Small business: Marketing yourself as an expert

If you've been in business long enough, you probably consider yourself an industry expert.

The challenge is convincing everyone else of the same, but on a grander scale.

Promoting yourself as an expert takes time, but in the end it can be a great low-cost marketing tool to garner publicity and solicit new customers and prospects.

"It's using no- or low-cost strategies to put your brand and message in front of your target market over and over again," says Raleigh Pinskey, president of Carefree, Ariz.-based Raleigh Group Communications and author of "101 Ways to Promote Yourself" (Harper Collins, $14.95).

After all, it takes numerous impressions/imprints - as many as 21 - for your name to even register in people's minds, says Pinskey. So you need to use multiple tactics to establish yourself as the go-to expert and bolster your credibility.

To get started:

Teach a class/host a Web-inar. It's a great way to establish yourself as an expert, says Pinskey. Look for opportunities in adult education, continuing education or even community service programs.

Write a special report/white paper. Pick a topic you think your audience would care about (i.e. an industry trend), says Pinskey. Put it on your Web site or even send it to prospects and the business media.

Write a column. It may be tough to get published in the Los Angeles Times, but there are more than 7,000 newspapers - including dailies, community papers and online publications - across the country that may be interested in you, says Pinskey. That's what Jack Mandel, an East Norwich-based marketing consultant, discovered four years ago when he got divorced and reinvented himself as dating expert Dr. JM Love. He started writing a monthly column for Long Island Pulse Magazine called "Dating on Long Island - the 2nd Time Around." That led to his hosting lectures at libraries and other singles programs, says Mandel, a marketing professor at Nassau Community College.

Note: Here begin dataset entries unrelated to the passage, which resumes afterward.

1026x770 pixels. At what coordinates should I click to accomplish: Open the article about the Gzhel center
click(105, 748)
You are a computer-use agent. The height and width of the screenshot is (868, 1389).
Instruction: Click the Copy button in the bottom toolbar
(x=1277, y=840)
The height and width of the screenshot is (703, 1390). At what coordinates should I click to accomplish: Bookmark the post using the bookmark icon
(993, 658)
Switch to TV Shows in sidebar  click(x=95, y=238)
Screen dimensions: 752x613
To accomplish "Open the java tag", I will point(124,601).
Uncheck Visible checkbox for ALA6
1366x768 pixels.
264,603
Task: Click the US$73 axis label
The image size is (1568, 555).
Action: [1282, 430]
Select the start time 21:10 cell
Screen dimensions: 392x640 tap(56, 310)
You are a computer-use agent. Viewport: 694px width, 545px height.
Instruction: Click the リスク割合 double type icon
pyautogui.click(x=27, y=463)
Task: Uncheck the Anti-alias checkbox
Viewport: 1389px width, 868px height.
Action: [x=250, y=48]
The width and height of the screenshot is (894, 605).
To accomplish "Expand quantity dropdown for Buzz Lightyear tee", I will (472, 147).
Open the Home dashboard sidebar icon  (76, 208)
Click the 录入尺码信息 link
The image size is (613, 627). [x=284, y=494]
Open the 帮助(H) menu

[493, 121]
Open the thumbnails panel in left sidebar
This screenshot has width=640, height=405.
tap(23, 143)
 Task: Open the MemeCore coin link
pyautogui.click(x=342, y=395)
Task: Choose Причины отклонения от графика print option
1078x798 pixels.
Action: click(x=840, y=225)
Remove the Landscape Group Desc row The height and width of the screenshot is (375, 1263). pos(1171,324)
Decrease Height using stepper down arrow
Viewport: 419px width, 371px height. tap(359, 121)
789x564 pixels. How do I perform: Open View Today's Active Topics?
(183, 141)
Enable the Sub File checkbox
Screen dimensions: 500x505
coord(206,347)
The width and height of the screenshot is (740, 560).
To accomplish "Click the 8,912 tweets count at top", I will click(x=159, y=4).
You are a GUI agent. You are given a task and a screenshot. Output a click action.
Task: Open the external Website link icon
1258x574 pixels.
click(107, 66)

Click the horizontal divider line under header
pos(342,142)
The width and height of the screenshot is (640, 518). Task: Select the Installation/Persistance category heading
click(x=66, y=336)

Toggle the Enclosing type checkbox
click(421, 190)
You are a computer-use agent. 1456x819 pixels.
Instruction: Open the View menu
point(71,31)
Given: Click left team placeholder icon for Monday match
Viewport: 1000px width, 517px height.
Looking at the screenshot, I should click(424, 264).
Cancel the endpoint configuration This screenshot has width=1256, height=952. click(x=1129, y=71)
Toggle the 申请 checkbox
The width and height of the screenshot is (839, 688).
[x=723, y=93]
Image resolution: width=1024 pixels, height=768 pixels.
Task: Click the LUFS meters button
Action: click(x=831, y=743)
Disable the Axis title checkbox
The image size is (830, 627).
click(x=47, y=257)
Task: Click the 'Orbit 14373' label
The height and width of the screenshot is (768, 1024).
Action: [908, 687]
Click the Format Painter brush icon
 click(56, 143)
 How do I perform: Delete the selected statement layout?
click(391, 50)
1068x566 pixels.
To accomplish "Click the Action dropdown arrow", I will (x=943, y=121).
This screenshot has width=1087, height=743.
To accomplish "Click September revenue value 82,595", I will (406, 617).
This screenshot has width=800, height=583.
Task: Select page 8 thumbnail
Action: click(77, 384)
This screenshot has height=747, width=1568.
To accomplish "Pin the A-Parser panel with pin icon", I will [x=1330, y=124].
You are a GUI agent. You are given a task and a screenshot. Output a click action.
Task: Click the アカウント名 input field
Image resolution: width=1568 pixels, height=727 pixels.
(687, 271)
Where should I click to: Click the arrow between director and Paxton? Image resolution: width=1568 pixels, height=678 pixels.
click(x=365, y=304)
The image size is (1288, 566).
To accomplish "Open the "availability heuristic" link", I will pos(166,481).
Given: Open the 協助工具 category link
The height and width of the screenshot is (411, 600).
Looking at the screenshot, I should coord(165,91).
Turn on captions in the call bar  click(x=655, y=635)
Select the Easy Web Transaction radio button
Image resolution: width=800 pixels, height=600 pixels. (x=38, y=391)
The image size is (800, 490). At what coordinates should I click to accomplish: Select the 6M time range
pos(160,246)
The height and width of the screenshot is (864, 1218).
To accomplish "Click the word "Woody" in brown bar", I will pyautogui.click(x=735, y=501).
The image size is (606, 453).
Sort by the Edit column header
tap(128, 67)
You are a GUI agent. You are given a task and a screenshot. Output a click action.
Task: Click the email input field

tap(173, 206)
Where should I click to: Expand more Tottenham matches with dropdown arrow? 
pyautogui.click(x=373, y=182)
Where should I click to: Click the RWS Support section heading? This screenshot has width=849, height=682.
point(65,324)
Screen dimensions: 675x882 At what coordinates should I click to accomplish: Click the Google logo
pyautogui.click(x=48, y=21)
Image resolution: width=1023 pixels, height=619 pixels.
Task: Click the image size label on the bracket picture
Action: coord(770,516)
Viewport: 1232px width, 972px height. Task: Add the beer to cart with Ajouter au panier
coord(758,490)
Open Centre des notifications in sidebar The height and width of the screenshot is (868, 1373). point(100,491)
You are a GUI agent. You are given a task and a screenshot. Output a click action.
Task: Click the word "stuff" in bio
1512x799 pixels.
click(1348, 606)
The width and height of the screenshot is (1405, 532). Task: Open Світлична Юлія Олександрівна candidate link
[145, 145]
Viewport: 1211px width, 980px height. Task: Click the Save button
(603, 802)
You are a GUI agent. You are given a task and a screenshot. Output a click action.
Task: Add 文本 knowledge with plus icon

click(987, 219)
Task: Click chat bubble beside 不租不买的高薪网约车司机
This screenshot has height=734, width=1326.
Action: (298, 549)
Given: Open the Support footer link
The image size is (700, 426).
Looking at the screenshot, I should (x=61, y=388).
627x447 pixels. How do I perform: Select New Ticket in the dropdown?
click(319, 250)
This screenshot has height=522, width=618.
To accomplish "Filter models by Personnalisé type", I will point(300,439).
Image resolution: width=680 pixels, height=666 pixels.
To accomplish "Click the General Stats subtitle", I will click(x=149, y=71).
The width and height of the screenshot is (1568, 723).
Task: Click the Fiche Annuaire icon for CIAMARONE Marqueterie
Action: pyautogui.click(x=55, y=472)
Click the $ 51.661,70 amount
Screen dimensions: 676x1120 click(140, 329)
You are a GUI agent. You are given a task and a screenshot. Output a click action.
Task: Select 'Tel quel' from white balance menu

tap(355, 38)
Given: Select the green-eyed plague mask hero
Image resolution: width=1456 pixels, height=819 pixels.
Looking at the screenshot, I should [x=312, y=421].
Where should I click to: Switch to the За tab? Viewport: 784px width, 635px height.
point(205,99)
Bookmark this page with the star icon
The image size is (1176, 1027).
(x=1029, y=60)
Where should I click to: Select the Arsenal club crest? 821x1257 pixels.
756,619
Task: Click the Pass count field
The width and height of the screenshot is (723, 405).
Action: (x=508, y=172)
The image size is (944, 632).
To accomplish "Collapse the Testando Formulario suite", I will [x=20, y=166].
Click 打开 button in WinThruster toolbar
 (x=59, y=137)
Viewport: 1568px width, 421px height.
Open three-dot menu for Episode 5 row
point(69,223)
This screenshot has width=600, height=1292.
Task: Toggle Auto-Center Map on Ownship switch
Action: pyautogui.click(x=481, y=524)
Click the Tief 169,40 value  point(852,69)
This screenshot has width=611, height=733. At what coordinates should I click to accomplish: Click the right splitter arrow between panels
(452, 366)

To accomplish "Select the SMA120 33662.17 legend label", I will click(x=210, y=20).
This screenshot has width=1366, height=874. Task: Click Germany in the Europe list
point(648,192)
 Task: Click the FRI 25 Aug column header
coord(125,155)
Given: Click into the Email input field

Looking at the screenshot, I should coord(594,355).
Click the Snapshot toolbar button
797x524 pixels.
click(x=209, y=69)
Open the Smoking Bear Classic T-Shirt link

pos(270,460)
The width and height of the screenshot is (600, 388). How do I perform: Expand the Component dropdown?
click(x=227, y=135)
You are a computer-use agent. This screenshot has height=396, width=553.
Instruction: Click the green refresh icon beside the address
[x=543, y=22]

Write an article. Position yourself as a problem solver, suggests Mandel. Contribute an article to a local newspaper or trade publication or submit an opinion piece, says Mandel. Arnold Sanow, a Vienna, Va.- based business development speaker and co-author of "Marketing Boot Camp" (Kendall/Hunt, $29.95), has dozens of articles he sends to clients, prospects and the media. He'll send a few to an editor and say, "Here are three articles you can use right away" and requesting his bio/contact information be included.

Get third-party endorsements. It means a lot when someone other than yourself can verify your worth as an expert, says Mandel. This can include soliciting client testimonials, adds Sanow.

Write an e-zine or newsletter. Pick a compelling topic, like "12 Ways to Stand Out in a Crowd," and include that in your subject line, says Sanow. "You need to catch their attention," he notes.

Write a book. You can self-publish or hold out for a publisher, explains Lucy Rosen, president of The Business Development Group, a marketing and public relations firm in Bethpage. Rosen has a networking book, "Fast Track Networking, Turning Conversations into Contacts," due out in June. She did secure a publisher, Career Press, but says some people use self-publishing options like iUniverse.

Participate in social media. Share information and participate in conversations and groups on social media sites like Twitter and Facebook, suggests Rosen, who uses these networks. Become an expert resource, she recommends.

Get speaking gigs. Get yourself in front of groups as a speaker, says Rosen, who does just that. It helps build your reputation as an authoritative source, she notes.